EXERCISE DATA —
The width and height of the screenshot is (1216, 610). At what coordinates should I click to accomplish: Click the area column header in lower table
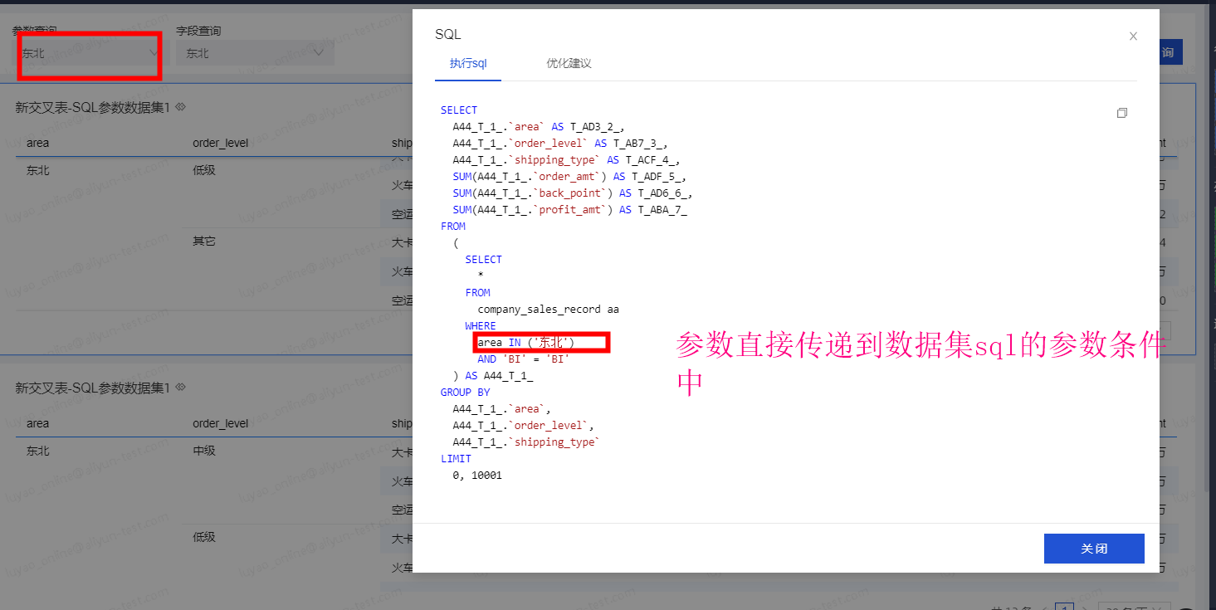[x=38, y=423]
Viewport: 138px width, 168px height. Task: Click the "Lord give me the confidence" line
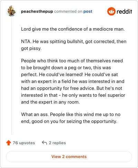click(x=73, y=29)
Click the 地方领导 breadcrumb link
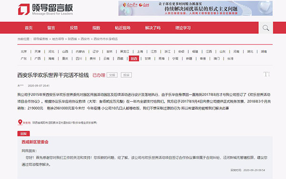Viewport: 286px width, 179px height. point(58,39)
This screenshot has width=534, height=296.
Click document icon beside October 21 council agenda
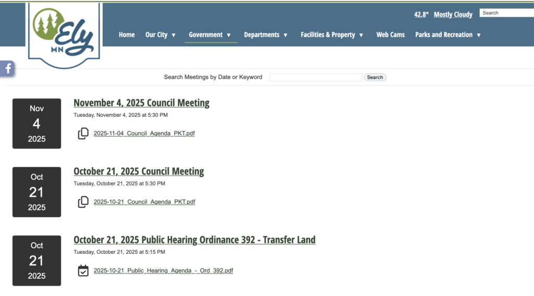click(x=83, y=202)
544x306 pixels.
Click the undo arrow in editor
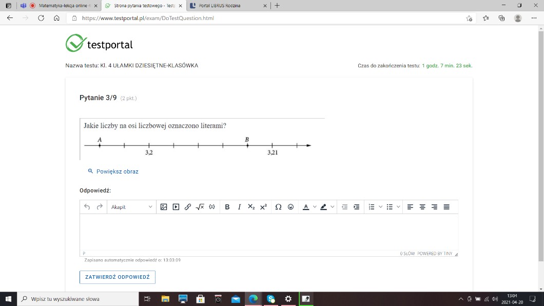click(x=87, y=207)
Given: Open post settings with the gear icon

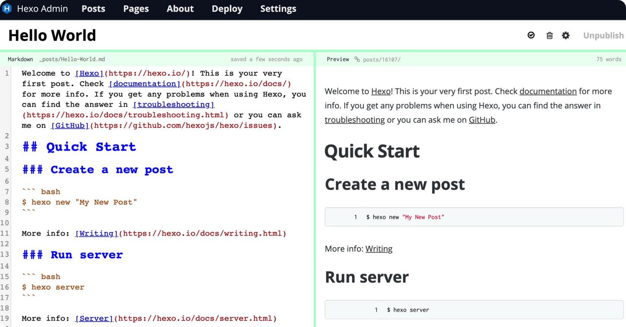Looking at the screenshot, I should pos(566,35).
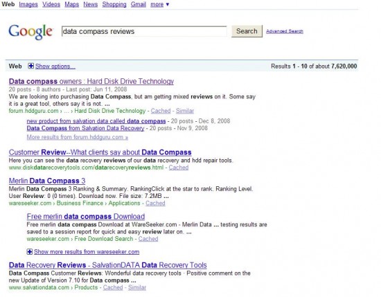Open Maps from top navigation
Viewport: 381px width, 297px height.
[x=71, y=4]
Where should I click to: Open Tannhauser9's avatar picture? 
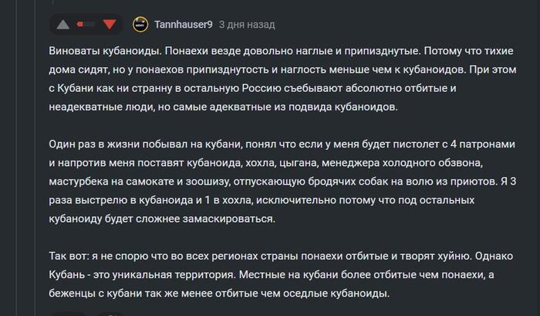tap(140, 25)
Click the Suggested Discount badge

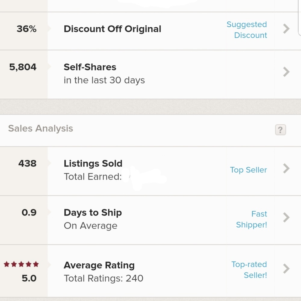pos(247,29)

--

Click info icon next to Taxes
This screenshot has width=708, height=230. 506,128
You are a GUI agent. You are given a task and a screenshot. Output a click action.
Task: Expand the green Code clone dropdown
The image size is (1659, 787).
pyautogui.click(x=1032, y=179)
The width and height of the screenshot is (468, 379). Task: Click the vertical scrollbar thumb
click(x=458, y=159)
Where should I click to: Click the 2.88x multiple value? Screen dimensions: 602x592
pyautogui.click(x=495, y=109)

==

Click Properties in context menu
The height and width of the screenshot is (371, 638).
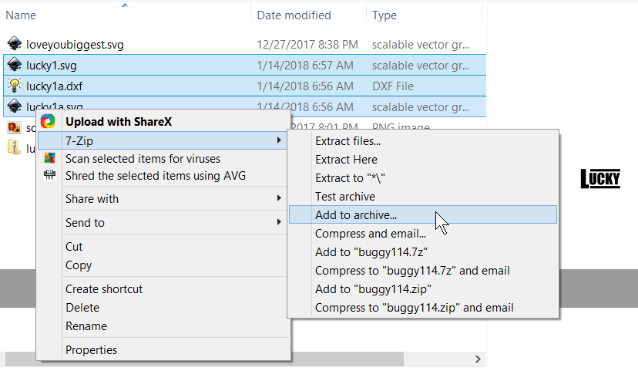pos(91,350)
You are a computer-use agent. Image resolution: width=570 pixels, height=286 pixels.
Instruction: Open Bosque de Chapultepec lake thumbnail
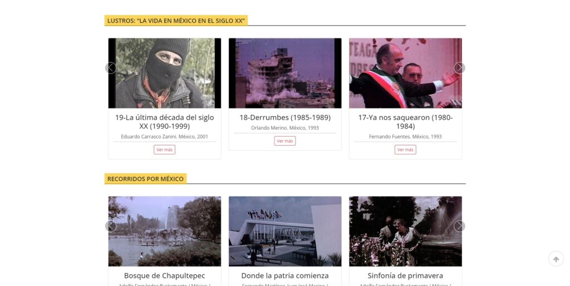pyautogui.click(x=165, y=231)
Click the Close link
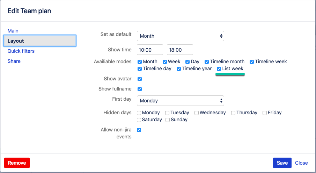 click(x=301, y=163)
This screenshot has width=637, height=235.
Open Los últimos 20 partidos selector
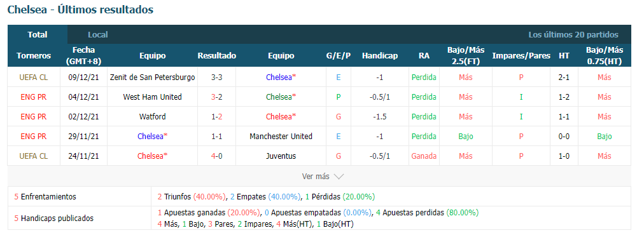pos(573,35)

ACTIVITY — The expected output is each line of the records above that includes the word "agent".

THE COMPLETED TASK —
You are a GUI agent. You are given a task and a screenshot. Output a click action.
You are a computer-use agent. Image resolution: width=570 pixels, height=286 pixels.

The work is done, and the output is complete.